**RECORDED DATA:**

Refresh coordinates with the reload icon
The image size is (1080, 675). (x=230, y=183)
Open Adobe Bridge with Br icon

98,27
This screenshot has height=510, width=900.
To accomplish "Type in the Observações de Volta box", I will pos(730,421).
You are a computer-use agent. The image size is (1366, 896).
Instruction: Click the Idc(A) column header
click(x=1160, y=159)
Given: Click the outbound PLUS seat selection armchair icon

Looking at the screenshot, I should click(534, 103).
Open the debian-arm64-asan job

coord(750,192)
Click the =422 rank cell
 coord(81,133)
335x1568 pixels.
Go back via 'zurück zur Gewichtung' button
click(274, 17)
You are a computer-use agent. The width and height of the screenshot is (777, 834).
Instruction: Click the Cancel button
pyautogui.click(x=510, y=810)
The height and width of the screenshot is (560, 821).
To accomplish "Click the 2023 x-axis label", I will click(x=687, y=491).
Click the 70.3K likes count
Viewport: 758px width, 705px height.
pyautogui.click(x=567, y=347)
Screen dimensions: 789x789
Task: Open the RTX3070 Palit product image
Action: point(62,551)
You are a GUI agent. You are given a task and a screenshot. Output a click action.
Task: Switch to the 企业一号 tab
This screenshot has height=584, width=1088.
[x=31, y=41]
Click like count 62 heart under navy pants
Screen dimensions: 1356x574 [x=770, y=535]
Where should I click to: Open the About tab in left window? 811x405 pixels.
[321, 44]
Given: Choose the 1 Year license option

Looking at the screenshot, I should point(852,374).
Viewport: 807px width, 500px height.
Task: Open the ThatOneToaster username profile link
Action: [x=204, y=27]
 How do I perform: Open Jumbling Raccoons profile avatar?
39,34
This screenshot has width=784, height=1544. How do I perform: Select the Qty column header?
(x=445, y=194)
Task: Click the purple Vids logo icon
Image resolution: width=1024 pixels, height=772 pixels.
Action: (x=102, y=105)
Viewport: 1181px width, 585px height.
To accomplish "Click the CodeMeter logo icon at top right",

**EXERCISE REQUIREMENTS:** Start to finish, transcribe the listing above exactly.

**ANSWER SECTION:**
Refresh coordinates with the reload icon
The image size is (1080, 675). (x=230, y=183)
Open Adobe Bridge with Br icon

98,27
This screenshot has height=510, width=900.
To accomplish "Type in the Observações de Volta box", I will pos(730,421).
You are a computer-use agent. The image size is (1366, 896).
Instruction: Click the Idc(A) column header
click(x=1160, y=159)
Given: Click the outbound PLUS seat selection armchair icon

Looking at the screenshot, I should click(534, 103).
Open the debian-arm64-asan job

coord(750,192)
Click the =422 rank cell
 coord(81,133)
335x1568 pixels.
Go back via 'zurück zur Gewichtung' button
click(274, 17)
You are a computer-use agent. The width and height of the screenshot is (777, 834).
Instruction: Click the Cancel button
pyautogui.click(x=510, y=810)
The height and width of the screenshot is (560, 821).
To accomplish "Click the 2023 x-axis label", I will click(x=687, y=491).
Click the 70.3K likes count
Viewport: 758px width, 705px height.
pyautogui.click(x=567, y=347)
Screen dimensions: 789x789
Task: Open the RTX3070 Palit product image
Action: point(62,551)
You are a GUI agent. You are given a task and a screenshot. Output a click action.
Task: Switch to the 企业一号 tab
This screenshot has height=584, width=1088.
[x=31, y=41]
Click like count 62 heart under navy pants
Screen dimensions: 1356x574 [x=770, y=535]
Where should I click to: Open the About tab in left window? 811x405 pixels.
[321, 44]
Given: Choose the 1 Year license option

Looking at the screenshot, I should point(852,374).
Viewport: 807px width, 500px height.
Task: Open the ThatOneToaster username profile link
Action: [x=204, y=27]
 How do I perform: Open Jumbling Raccoons profile avatar?
39,34
This screenshot has width=784, height=1544. How do I perform: Select the Qty column header?
(x=445, y=194)
Task: Click the purple Vids logo icon
Image resolution: width=1024 pixels, height=772 pixels.
Action: (x=102, y=105)
Viewport: 1181px width, 585px height.
To accomplish "Click the CodeMeter logo icon at top right",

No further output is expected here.